Wednesday, January 16, 2013

Necessary But Not Sufficient




Above, a water pump provided by UNHCR.

Taking a step back from the moment-by-moment chronicle of my research trip (which I fear may start to sound like a travel blog), I wanted to reflect a bit on the paradox of research in general, and of communication research in particular. In those settings that are now somewhat euphemistically called “low resource” – countries so poor that the governments cannot provide even the most basic services, places where malnourishment remains a bigger problem than obesity – I found it very difficult to remain convinced of the importance of my research goals.

In the face of extreme deprivation, when confronted by the lack of the most basic material resources, I found myself wondering, “Why don’t I just work on meeting this immediate need?” In other words, what’s the point of doing research on something as abstract as communication, when there are much less abstract things I could be doing with my time and energy? Research is necessarily retrospective – you can only study something once it has happened – and looking backwards began to feel much less important than looking forwards.

Posing this question probably reveals exactly how new to this type of research I am. I know, I know, many of my readers are now thinking, “You’ll get over it. We all go through this.” Quite true. I will get over it. But I do think it’s a worthwhile process to go through, and I don’t want to just skip over it.

This line of thinking also led me to question the need for, or importance of both the practice of “communication” and research on the subject. The fact that I have chosen to study a process called “communication” does not mean that I think “communication” can solve every problem. But I do think there are a great many problems that won’t get solved without it. Just making a film on a topic, or raising awareness, or performing “outreach” won’t make underlying structural problems go away, or change much in the material world at all. And researching those efforts won’t solve any immediate material need. It might not even solve those problems that are related to a process called “communication.” At least, not at once.

Likewise, simply providing human beings with “information” (in scare quotes here to indicate that this is itself a contested term) does not often lead directly to behavior change by those same human beings. Smoking is one good example: my fourth grade science teacher’s presentation of a piece of smoker’s lung tissue to my class was definitely enough to persuade me never to smoke, but I also already hated the smell of cigarettes. For several of my classmates, that vivid piece of empirical evidence was not sufficient to persuade them not to smoke, and by the time we all reached high school they were clustered in the bathrooms at every class break, puffing away. Clearly, some other motivation was at work here.
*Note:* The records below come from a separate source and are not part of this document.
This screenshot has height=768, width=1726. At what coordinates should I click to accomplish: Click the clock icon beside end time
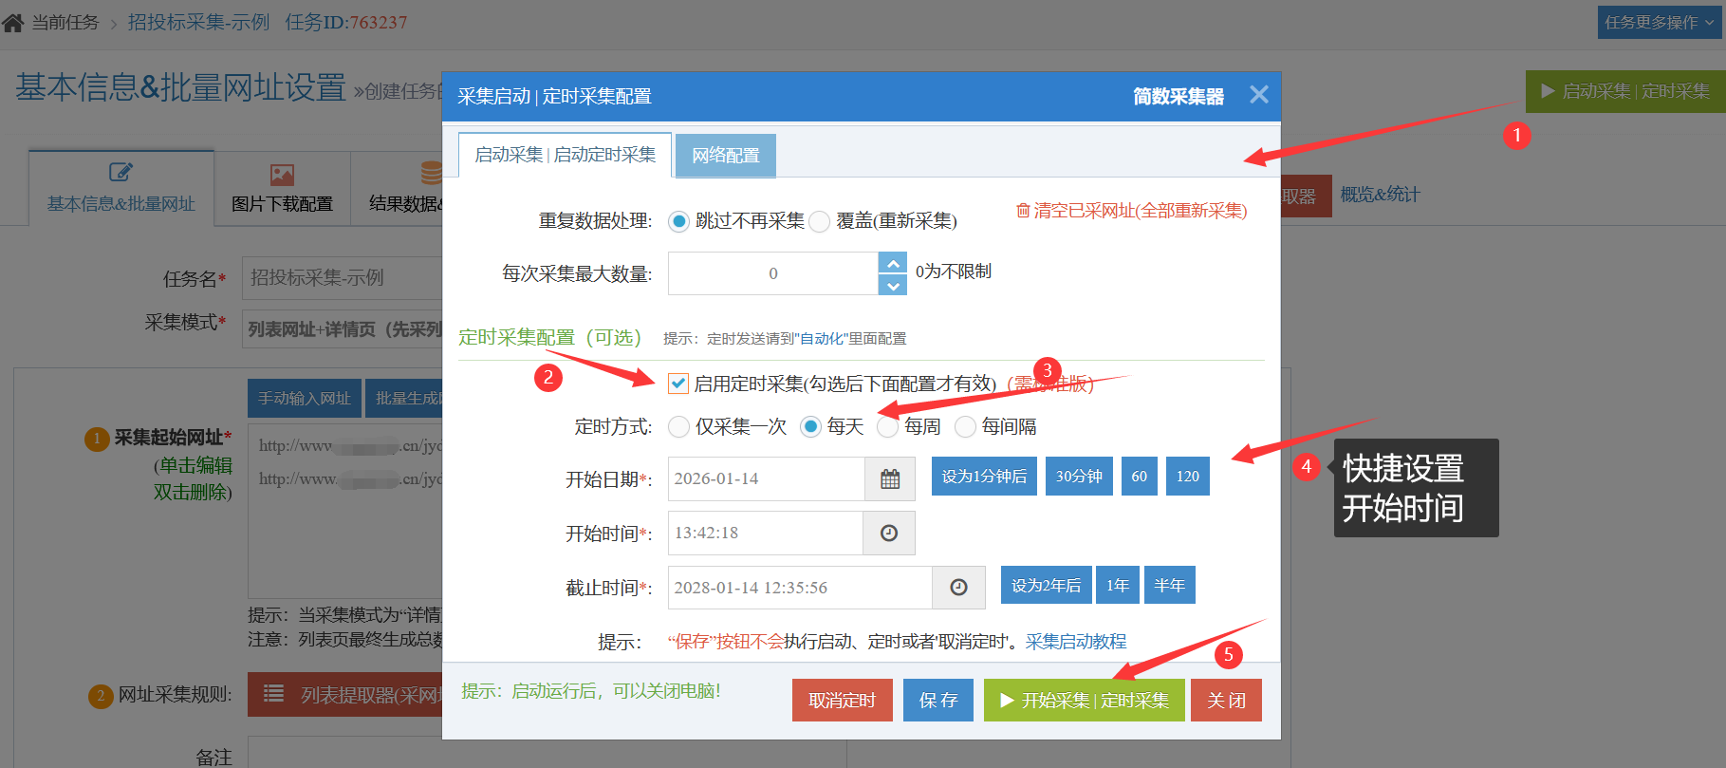[x=958, y=588]
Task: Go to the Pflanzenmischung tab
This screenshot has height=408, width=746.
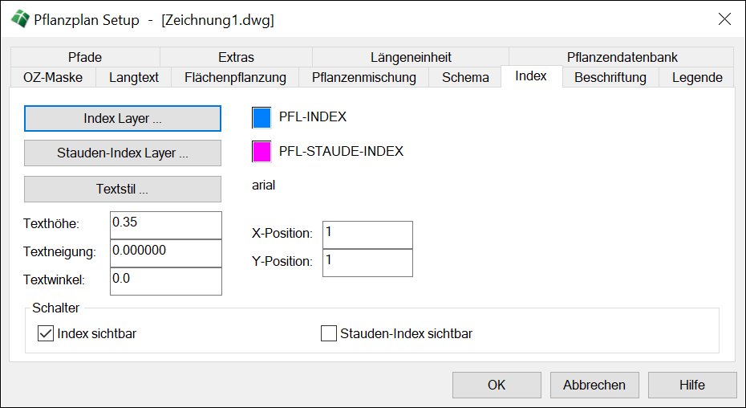Action: pos(363,77)
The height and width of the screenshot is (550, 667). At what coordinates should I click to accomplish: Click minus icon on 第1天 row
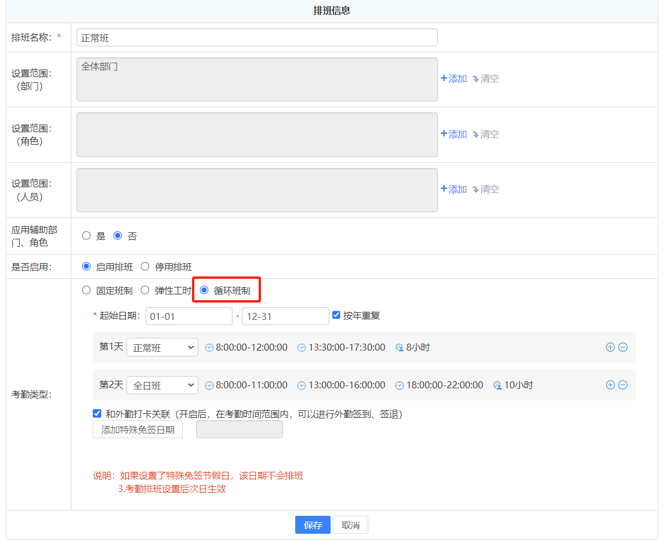click(x=622, y=347)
Studying the process of communication about disease prevention and environmental conservation in villages where the only treatment for a child burned in a cooking fire comes from my own emergency first aid kit may seem excessively abstract. Many people will ask, “Wouldn’t it be better to just give them clean water/medical supplies/a health clinic?” Sure, I would reply. But then what? What if you didn’t give them what they actually needed, but instead what you thought they needed? How would you find out what local needs actually were? For me, that is the point in the system where communication questions arise, and where I would like to begin working.